News and information is no longer about us feeding them. It’s about me getting what I want when and where I want it. That should change the way we offer news.
Sometime ago, on my weblog, I wrote about the post-Internet newspaper: How would you design a news product from scratch today? (http://www.buzzmachine.com/archives/2003_09.html#004722)
+ For example, wouldn’t it make sense to banish background from the story to a link? It’s numbing reading the same background over and over and it’s unnecessary (and when it is necessary, it’s usually inadequate).
What else?
+ Should we lead with the news everyone already knows or should we lead with our key strengths: Our localness, our original reporting, our viewpoints, our perspective?
To quote Carly Fiorina in the conference readings: “They don’t need us any more for access to information. They need us to add value, to add perspective that they don’t see, to add understanding that they don’t have.”

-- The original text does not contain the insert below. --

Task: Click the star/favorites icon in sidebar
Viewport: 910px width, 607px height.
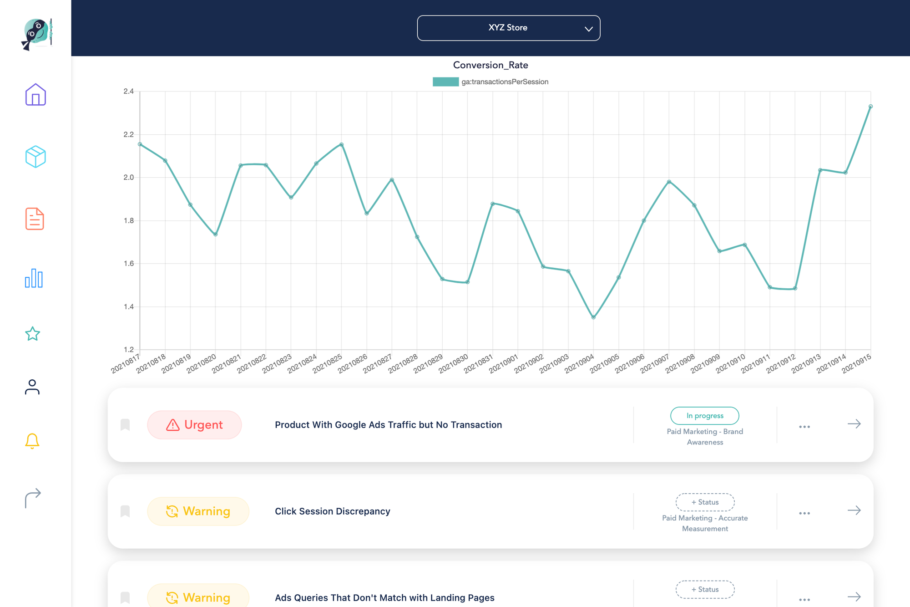Action: click(x=32, y=332)
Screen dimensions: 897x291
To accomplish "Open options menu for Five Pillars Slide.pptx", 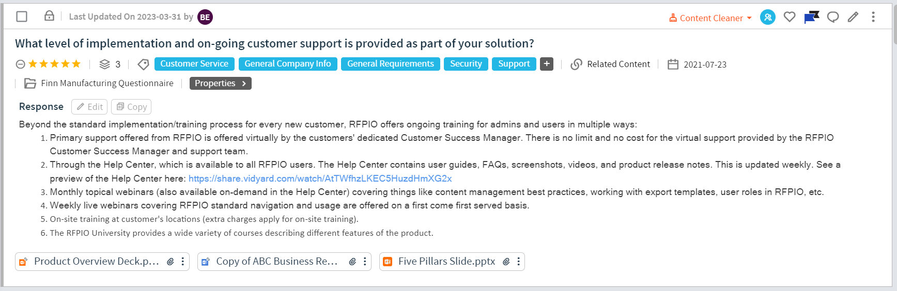I will [x=518, y=262].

+ Shouldn’t we link to and perhaps summarize other sources of news? If that’s what the audience wants, why don’t we help them?
+ Shouldn’t we present the news from various viewpoints?
+ Let’s find ways to give the audience a voice, include them in our product, engage in the conversation
+ We should take the lessons of user interface and user behavior to all news products: how we organize our news, how we trim stories of show-off paragaphs to save readers’ time.
+ Finally, we need to recognize that the essential element of news and information is no longer the newspaper or the channel and no longer even the page or the show, it is the story or the post – news has gone molecular. So we need to organize our news that way, taking people directly and permanently to the elements of news they want.
The most profound change technology is bringing to journalism and to the culture has nothing to do with silicon or software. It is, instead, a weltanschauung accepted among the current generation and expected of us, the last generation.
It is a culture of transparency.
Transparency has its roots in many technologies:
Of course, weblogging is all about transparency: Bloggers tell the world about – and are often called upon to defend – their opinions and interests, their mistakes and temptations, and even their lives.
This movement believes that open-source software works better because the wisdom of the crowds, to borrow the title of James Surowiecki’s new book. The process must be transparent.
And this generation, to our consternation, believes that information and intellectual property want to be free and open: transparent, in another sense.
But it’s not all about theft. This is the gift economy, in which we share our experience and information and talents with others in the expectation that what goes around will come around.
This is a extremely social movement – not a movement of geeky loners.
This movement craves conversation – two-way conversation when for so long have worked only one-way. Are we listening and responding?
It craves community and we need to ask ourselves whether we see ourselves as members of the community or still above it.
It is a culture built around merit but it is also essentially egalitarian: Nobody knows whether you’re a dog on the Internet, but they do know whether you’re a genius. It is a movement of populism and democracy: See how weblogs are ready to revolutionize even Iran. Hell, see democracy in action in the influence of blog links in a Google search.
Liberté Egalité Fraternité: to the blogs, comrades.
This is also a movement of frankness. That is the root of flame wars: People say what they think. They confess their bias. They expect us to.
So this culture of transparency expects us to be transparent. And haven’t we always expected those we cover to be transparent? Haven’t we demanded openness, frankness, honesty, and hearing of the politicians and business people and civic leaders we cover?
It is our turn to open the shades, to reveal our process and prejudice, to engage in the conversation, to join in the community… to be transparent. Shouldn’t we, of all people and professions, be the most transparent?